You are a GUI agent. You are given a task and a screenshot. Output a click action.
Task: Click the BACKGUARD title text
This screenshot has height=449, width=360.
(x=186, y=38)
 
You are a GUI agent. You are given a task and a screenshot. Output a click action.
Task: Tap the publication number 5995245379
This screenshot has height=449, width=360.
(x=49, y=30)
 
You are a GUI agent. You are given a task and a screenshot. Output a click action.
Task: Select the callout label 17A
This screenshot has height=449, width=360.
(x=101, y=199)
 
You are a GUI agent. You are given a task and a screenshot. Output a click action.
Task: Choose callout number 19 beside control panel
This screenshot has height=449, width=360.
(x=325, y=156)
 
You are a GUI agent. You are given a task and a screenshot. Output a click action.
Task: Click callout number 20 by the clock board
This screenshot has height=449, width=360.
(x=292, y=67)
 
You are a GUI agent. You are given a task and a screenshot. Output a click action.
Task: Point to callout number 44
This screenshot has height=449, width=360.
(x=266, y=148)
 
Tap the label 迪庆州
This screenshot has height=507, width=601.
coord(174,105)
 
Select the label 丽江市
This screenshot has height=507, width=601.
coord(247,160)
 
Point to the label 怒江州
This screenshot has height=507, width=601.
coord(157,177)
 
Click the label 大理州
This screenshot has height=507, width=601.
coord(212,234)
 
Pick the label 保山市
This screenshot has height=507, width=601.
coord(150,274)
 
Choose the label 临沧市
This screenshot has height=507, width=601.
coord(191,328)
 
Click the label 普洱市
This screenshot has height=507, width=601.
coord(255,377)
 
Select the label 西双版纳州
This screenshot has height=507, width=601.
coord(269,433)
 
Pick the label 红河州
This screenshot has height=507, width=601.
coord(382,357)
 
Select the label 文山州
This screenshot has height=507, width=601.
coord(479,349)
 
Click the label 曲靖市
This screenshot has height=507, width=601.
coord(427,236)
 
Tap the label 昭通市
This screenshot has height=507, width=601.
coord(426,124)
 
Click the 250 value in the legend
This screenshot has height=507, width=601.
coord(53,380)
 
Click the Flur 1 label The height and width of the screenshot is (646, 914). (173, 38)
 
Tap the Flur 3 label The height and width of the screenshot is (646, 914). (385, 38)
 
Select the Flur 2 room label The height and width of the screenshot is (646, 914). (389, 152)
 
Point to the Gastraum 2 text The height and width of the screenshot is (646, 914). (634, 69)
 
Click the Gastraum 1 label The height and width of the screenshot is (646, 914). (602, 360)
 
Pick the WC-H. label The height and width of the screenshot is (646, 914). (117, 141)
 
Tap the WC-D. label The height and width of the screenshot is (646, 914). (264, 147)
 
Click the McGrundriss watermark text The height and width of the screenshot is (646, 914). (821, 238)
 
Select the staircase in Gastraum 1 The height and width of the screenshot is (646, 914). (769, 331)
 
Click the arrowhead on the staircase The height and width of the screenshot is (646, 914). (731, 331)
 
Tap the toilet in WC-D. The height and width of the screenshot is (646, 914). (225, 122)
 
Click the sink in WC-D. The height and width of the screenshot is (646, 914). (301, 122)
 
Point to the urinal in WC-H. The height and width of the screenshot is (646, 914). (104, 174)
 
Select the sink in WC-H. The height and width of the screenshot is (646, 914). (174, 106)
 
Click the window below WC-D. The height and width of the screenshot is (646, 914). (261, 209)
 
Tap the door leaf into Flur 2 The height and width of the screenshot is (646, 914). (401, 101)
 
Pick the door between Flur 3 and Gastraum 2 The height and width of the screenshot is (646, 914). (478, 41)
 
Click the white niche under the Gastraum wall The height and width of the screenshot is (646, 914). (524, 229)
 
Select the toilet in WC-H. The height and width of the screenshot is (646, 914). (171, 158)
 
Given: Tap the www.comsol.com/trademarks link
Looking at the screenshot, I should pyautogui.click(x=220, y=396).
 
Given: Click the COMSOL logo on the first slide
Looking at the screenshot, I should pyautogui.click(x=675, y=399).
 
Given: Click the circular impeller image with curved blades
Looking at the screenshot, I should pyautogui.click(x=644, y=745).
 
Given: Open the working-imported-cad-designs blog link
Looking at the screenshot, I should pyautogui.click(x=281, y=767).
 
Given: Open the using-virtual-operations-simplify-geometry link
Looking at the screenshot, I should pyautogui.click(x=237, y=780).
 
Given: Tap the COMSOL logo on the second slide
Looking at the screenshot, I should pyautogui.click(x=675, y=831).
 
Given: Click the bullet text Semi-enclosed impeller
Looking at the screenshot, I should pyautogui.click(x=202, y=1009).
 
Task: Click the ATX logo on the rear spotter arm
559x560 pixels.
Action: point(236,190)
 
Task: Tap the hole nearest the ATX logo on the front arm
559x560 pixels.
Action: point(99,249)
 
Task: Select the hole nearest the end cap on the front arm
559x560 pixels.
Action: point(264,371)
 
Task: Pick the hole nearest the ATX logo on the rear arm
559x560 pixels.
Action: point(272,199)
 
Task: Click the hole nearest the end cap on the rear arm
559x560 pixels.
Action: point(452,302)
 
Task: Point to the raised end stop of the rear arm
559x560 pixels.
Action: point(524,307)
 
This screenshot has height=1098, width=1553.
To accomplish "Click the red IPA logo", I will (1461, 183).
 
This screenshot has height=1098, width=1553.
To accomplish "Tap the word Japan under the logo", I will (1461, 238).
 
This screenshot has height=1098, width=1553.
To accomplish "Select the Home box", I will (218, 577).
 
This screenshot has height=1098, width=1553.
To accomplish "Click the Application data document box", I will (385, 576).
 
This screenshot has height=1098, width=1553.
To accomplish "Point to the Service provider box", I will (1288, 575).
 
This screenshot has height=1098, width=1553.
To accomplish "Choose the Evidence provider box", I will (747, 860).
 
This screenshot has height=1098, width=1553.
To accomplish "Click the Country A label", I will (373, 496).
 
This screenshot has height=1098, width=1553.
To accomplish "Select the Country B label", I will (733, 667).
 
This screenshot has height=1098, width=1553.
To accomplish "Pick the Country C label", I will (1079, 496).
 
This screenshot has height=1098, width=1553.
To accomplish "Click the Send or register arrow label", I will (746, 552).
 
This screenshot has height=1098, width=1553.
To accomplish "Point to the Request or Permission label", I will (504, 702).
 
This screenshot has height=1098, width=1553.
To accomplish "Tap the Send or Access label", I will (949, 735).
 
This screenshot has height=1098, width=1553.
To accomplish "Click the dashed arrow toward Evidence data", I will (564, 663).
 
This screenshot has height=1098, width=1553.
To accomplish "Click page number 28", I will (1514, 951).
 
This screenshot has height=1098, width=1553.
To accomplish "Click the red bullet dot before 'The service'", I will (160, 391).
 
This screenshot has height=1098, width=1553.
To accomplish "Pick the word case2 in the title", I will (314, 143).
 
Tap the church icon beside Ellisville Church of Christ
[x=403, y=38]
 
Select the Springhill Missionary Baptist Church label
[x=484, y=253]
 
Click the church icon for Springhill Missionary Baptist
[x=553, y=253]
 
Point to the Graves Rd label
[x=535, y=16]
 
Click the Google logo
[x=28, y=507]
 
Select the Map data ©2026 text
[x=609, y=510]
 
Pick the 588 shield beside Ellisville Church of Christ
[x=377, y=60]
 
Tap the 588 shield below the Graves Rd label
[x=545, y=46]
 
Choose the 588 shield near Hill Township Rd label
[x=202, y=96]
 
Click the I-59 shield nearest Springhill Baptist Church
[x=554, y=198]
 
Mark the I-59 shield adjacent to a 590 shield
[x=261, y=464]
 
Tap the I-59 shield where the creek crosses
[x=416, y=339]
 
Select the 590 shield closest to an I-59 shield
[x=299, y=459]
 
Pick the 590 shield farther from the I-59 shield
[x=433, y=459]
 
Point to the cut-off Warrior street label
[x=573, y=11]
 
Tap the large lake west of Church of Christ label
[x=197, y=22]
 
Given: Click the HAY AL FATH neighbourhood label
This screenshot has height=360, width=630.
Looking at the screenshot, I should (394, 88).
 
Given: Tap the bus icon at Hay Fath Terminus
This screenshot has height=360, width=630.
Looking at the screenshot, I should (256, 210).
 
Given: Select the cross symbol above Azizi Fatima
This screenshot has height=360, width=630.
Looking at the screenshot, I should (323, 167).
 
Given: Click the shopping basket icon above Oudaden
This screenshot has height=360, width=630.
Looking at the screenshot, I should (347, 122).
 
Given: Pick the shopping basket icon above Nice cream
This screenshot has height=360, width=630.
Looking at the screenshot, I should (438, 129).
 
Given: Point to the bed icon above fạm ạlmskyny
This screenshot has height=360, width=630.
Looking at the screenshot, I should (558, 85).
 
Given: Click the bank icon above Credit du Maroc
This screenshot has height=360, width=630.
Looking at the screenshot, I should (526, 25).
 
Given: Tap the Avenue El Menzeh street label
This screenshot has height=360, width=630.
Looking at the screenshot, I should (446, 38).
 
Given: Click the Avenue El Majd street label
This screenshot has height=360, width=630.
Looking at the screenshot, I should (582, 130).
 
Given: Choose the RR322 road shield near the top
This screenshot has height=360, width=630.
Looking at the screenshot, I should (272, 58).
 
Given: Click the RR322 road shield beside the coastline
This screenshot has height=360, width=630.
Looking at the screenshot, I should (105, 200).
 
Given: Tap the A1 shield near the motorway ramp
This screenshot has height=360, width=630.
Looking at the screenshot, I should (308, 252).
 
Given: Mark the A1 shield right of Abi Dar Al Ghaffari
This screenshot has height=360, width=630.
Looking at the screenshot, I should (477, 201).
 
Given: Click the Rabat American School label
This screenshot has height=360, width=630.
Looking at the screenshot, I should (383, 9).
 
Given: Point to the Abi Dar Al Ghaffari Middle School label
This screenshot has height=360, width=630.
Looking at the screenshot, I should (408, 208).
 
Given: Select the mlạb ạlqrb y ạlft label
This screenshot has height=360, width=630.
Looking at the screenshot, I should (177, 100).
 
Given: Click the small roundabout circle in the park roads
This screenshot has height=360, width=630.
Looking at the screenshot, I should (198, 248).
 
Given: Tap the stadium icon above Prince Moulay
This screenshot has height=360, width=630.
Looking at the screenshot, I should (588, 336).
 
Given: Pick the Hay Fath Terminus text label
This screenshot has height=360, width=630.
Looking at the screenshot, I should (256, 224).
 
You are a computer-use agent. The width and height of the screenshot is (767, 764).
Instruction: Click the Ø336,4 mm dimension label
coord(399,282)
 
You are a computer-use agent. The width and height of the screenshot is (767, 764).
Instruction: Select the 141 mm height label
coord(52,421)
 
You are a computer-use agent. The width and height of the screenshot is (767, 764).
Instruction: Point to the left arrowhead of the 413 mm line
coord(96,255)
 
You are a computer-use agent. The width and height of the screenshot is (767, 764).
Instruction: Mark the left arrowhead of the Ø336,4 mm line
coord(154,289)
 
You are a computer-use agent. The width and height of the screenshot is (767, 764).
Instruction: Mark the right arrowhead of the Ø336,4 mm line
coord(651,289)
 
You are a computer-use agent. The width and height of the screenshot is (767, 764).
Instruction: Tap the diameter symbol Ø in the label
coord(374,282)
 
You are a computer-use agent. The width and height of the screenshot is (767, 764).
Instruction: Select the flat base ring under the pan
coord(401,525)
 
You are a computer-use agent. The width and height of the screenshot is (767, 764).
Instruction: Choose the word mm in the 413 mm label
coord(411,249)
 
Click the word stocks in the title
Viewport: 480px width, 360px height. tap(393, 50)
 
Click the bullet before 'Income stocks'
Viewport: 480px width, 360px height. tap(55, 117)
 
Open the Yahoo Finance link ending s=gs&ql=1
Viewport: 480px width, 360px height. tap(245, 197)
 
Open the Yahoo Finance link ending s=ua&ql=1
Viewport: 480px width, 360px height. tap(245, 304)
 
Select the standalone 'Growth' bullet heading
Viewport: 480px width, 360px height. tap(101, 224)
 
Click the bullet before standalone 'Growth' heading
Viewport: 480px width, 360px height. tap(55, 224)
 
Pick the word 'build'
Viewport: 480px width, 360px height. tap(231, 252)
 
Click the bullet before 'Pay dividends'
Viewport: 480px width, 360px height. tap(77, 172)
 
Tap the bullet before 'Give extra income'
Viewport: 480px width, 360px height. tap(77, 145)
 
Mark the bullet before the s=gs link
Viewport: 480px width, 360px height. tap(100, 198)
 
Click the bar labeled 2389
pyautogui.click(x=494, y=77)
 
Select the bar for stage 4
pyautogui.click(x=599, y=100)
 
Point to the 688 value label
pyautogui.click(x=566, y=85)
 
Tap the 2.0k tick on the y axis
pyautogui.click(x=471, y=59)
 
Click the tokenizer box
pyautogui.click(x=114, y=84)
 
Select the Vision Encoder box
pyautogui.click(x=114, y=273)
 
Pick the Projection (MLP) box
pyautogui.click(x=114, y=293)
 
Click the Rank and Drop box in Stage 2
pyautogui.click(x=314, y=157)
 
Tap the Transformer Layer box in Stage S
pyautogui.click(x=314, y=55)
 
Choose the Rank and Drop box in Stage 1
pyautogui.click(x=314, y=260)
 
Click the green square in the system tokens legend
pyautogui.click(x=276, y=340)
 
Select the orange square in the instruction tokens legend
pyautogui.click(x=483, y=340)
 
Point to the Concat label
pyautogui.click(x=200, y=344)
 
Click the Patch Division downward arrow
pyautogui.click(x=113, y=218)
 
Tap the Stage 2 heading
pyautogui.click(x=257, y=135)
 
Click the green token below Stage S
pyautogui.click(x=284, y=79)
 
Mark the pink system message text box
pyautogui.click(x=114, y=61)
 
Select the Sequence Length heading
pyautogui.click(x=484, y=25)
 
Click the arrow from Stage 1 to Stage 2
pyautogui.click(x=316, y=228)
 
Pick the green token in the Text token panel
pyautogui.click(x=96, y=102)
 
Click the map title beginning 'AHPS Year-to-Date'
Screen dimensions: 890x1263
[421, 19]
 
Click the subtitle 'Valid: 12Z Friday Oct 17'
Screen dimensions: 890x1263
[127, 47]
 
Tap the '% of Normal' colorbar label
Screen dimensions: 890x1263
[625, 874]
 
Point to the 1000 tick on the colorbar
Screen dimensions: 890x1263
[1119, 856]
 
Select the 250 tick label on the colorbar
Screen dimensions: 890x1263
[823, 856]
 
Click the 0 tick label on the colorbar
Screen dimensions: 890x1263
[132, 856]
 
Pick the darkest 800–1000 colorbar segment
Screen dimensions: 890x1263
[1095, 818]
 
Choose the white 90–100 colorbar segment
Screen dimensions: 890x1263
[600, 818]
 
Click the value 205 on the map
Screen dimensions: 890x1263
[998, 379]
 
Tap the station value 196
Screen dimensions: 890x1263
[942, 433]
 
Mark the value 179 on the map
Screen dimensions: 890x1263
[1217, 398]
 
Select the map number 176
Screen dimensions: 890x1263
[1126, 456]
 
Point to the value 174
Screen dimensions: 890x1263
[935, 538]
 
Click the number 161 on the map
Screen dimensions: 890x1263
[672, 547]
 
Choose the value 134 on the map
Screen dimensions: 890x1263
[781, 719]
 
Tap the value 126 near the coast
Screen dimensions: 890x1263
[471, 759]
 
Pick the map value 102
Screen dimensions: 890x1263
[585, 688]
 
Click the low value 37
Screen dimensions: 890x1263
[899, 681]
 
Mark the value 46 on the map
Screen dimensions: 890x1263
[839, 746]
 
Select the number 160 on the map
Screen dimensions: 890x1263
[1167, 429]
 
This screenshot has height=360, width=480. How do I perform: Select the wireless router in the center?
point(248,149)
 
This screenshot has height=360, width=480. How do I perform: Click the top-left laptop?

◆ What is required:
Please copy the records again, starting at the line that contains "Task: Click the hole" and ending at the line that contains "Action: point(524,307)", requests included, and raise every coordinate in the answers by 136.

◆ Exercise response:
Task: Click the hole nearest the end cap on the rear arm
559x560 pixels.
Action: point(588,438)
 
Task: Point to the raised end stop of the rear arm
559x560 pixels.
Action: point(660,443)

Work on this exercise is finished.